Were he not already so ubiquitous, this might seem like the season of Lars von Trier. Dogville, the first part of his “USA Trilogy” (to be differentiated from his “Europa Trilogy”—The Element of Crime, Epidemic and Europa/Zentropa; and his “Golden Heart Trilogy”—Breaking the Waves, The Idiots and Dancer in the Dark) appeared earlier this year to begin the excoriation of the American character by European cinema, a process just put to decisive referendum by the awarding of Michael Moore’s Fahrenheit 9/11 the Palme d’Or at Cannes. Stephen King’s The Kingdom Hospital, an adaptation of The Kingdom I and II, von Trier’s successive miniseries on Danish television, appeared as a much-touted ABC series and suffered mightily by comparison. And The Five Obstructions, co-directed by von Trier and his mentor Jørgen Leth, equal parts documentary, experiment and intervention, currently scuttles its way around the arthouse circuit.

The latter presents von Trier at his comical best. Resembling Fassbinder refashioned as a Muppet (Fassy Bear?), he is at once imperious and cuddly, using his private empire to force Leth, his former film instructor at the Danish Film Institute, into repeatedly remaking The Perfect Human, the film von Trier rates closest to perfect. “This little gem,” as he calls it, is a 12-minute 1967 black-and-white short that marries an insouciant formal abandon to a faux anthropological take on upscale hipsters, in the manner of Peter Sellers’ The Running Jumping & Standing Still Film (which handed Richard Lester his directing style on a platter) or, more pointedly, title designer Saul Bass’s Why Man Creates.
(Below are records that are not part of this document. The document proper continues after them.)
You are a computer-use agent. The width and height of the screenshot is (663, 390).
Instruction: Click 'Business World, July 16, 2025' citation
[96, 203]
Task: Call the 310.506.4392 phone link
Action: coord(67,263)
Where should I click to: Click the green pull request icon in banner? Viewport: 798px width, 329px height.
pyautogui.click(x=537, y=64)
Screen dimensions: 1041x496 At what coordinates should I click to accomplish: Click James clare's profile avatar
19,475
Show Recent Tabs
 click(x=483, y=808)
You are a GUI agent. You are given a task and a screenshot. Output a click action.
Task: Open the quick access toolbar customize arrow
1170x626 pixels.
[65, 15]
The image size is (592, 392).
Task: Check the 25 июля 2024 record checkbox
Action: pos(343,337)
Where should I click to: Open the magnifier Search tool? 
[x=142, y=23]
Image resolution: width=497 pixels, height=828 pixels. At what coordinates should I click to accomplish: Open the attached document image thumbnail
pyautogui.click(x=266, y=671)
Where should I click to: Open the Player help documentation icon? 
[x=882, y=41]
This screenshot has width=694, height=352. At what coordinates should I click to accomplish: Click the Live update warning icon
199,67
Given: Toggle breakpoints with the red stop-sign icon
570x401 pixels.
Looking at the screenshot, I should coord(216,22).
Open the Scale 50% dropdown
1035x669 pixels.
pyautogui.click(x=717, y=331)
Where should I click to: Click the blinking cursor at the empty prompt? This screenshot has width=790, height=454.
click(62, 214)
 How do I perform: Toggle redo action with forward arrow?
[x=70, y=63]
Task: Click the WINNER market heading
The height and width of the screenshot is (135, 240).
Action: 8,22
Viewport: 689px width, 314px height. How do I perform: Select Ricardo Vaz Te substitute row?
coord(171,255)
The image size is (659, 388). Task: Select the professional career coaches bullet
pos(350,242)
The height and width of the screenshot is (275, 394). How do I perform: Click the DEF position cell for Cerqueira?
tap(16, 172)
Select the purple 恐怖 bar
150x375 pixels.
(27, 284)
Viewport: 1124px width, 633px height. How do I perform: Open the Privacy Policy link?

Leth is the one who famously introduced “the rules of the game” into von Trier’s way of thinking, the intense penchant for order which, as we know from Tranceformer, a 1997 documentary by Stig Björkman, implicitly appealed to this son of radical academics who was raised free of restraints of any kind. (Tranceformer also informs us that at age 12, “Lars Trier” was the child star of Clandestine Summer, a winsome Swedish-Danish TV series, and that he added the “von” in film school—as in “Erich von Stroheim,” Teutonic tyrant and classical sadist—in much the same way Francis Ford Coppola appended his signature to exchange the quotidian for the epic.) The Five Obstructions is justified as homage and a form of therapy, von Trier’s magnanimous gesture to force his mentor out of his “provocative perverse perfection.” Yet it ultimately borders on autobiography, as von Trier judges and rejects not only his patriarch, but his own aesthetic foundations, subjecting them to outsize pressures as if to test their structural worthiness—like Steven Soderbergh did in interviewing his mentor, Richard Lester, in Getting Away With It.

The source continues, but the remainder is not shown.